We monitored the nest boxes regularly to record breeding parameters (laying date, clutch size, and nest success) of Common Redstarts. During the site visits, we also recorded the presence or absence of real cuckoos in order to estimate the natural abundance of cuckoos in the experimental sites. After the settlement period, passerine communities in the forest patches were each surveyed twice using an applied territory-mapping method (Koskimies and Väisänen 1988). Surveys were conducted during June 6–14, between 0400 and 0800 hours, in fair weather by walking through each site in parallel transects ∼50 m apart and recording (on site maps) all individual birds heard or seen.

We derived density estimates for forest passerine species from the 2 censuses. Because of the low number of censuses per patch, we applied a conservative approach and defined species-specific density estimates as the average number of observed individuals across the 2 censuses divided by the patch area (the “average method”). The (average) number of observed individuals in a patch was assumed to reflect the number of breeding pairs in that patch. For species breeding in nest boxes, nest box data were treated as an additional “census” that provided the absolute minimum number of pairs. If both community surveys implied a greater number of pairs than the nest box data (some pairs may have been breeding in natural cavities), the density estimate was taken in the same way as for the rest of the species. If the nest box data implied a greater number of pairs than either or both of the surveys, the density estimate was taken as the average of the nest box data and the maximum survey result or simply as indicated by the nest box data, respectively. To ensure that the results did not depend on the specific details of how the census data were interpreted to obtain the density estimates, we also applied another density estimation method, the “maximum method,” which defined the density estimate as the maximum value across the 2 censuses, or across the 3 “censuses” (bird surveys and nest box data) for cavity-nesting species. We performed the analyses using both density estimation methods; however, because the results were qualitatively identical, we present only the results based on the “average method.”

We classified the species into 2 groups based on their potential risk of being parasitized by the cuckoo. The species listed as main cuckoo hosts in Europe by Davies (2000) were classified as hosts and the rest as non-hosts (Table 1). This broad, European-scale classification was applied because detailed knowledge about the host status of some of these species is not available specifically for the study area. At minimum, Common Redstart, Brambling, Willow Warbler, and Spotted Flycatcher are present cuckoo hosts; and the other species classified as hosts have probably, at minimum, been relatively frequent hosts in the past. According to Davies (2000), Tree Pipits and European Robins are common hosts in neighboring countries (Sweden and Russia, respectively), which implies that they could also be current cuckoo hosts in Finland. Therefore, we are confident that the classification distinguishes the (potential) hosts from non-hosts as well as is currently possible.

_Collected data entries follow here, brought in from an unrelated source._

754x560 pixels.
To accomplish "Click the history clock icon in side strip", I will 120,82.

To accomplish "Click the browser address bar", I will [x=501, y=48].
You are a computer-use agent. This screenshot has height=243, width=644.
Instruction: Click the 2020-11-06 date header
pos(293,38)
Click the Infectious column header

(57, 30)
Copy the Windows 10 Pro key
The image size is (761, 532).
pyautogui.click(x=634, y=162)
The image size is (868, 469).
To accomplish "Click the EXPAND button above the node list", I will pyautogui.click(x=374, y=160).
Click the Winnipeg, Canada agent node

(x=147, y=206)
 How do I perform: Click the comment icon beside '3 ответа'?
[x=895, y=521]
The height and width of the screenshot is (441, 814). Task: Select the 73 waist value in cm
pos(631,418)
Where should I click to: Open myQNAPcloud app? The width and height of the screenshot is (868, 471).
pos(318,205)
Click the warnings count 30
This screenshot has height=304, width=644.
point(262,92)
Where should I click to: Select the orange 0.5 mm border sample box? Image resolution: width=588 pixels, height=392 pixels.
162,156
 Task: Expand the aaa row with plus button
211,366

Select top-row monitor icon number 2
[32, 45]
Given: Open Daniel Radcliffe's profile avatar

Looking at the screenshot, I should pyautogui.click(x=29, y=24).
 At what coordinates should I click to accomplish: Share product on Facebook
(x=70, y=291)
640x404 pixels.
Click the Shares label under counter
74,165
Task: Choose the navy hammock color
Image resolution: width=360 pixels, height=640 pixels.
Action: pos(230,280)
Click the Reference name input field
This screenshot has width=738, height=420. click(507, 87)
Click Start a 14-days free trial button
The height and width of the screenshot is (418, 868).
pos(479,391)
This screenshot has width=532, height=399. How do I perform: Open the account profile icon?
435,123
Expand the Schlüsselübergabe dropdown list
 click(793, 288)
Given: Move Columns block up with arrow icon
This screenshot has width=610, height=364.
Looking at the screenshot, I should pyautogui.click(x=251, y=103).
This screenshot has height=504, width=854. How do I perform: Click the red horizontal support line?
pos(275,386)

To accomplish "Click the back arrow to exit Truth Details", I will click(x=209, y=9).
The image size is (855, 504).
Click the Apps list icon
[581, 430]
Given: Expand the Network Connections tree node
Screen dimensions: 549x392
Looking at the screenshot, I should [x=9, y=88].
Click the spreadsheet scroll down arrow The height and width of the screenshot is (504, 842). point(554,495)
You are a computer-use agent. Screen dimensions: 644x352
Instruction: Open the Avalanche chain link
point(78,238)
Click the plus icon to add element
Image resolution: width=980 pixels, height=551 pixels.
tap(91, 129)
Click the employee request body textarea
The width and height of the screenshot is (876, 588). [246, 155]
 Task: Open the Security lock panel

Detectability of individuals and pairs is an essential issue in bird community censuses. If there are differences in detectability between species or experimental treatments, differences in census results may be erroneously interpreted as density differences. Because our community surveys were based on 2 censuses without explicit information about identities of individual birds, we could not estimate true detectability (i.e. the probability of an existing individual or pair to be observed in a specific census). Nevertheless, we attempted to evaluate the effects of the treatments on the behavior of different species groups (hosts and non-hosts), in regard to their detectability in the bird surveys, by calculating a proxy of detectability by comparing the minimum census result to the maximum result within the 2 censuses per forest patch per year (detectability index = minimum census value/maximum census value). If, for example, hosts of the cuckoo react to the “cu-coo” playbacks by behaving more cryptically (in order to decrease the chances that the apparent cuckoo will locate their nests by cueing on their behavior) and thereby becoming less likely to be observed in the surveys, the detectability index could be expected to be lower (i.e. variation in the census results within a patch being higher) in the cuckoo treatment compared to the control treatment.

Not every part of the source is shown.